§ **Activity**: Write out again, exactly, the lines below starting at the one with "FAQ (242, 393)" and ending at the one with "Reply (41, 299)".

§ **Dataset records**:
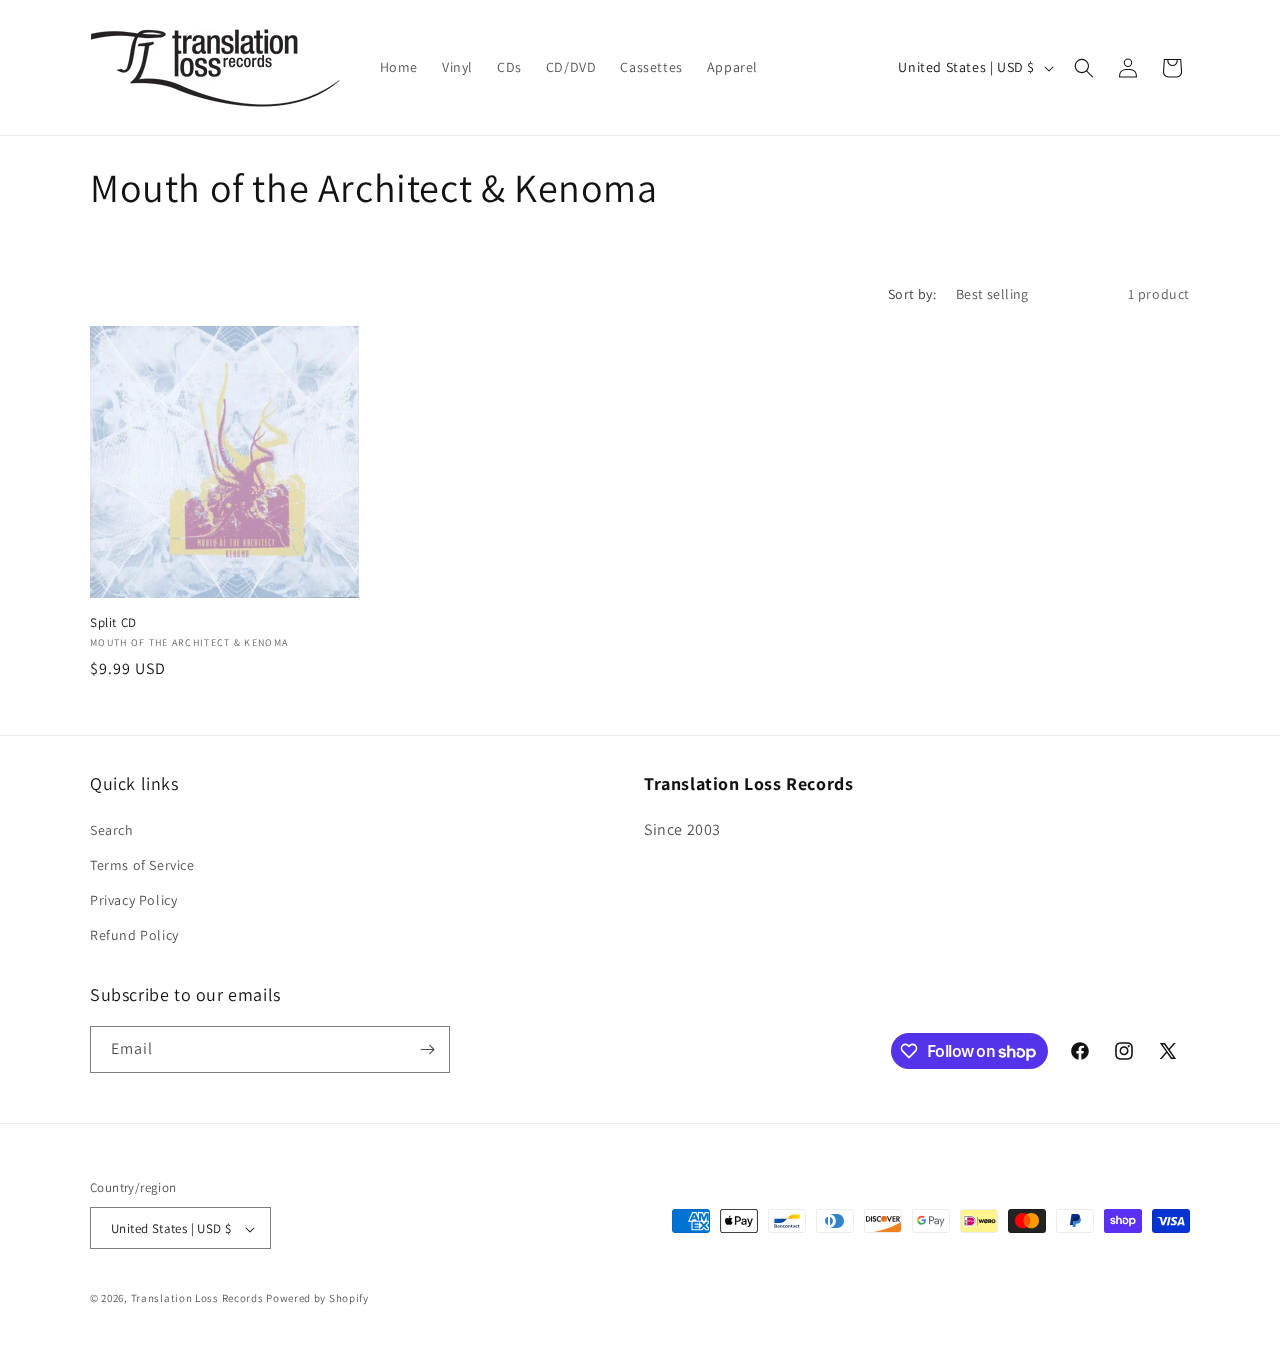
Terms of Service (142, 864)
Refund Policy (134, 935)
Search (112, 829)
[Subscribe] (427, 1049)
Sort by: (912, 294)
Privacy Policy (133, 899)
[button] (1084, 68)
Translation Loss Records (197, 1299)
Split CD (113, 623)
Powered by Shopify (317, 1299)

==

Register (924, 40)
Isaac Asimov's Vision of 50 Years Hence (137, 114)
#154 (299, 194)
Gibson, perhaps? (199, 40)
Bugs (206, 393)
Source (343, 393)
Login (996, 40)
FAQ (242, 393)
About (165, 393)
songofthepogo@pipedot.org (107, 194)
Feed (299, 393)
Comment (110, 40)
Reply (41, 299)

§ **Result below**:
FAQ (242, 393)
About (165, 393)
songofthepogo@pipedot.org (107, 194)
Feed (299, 393)
Comment (110, 40)
Reply (41, 299)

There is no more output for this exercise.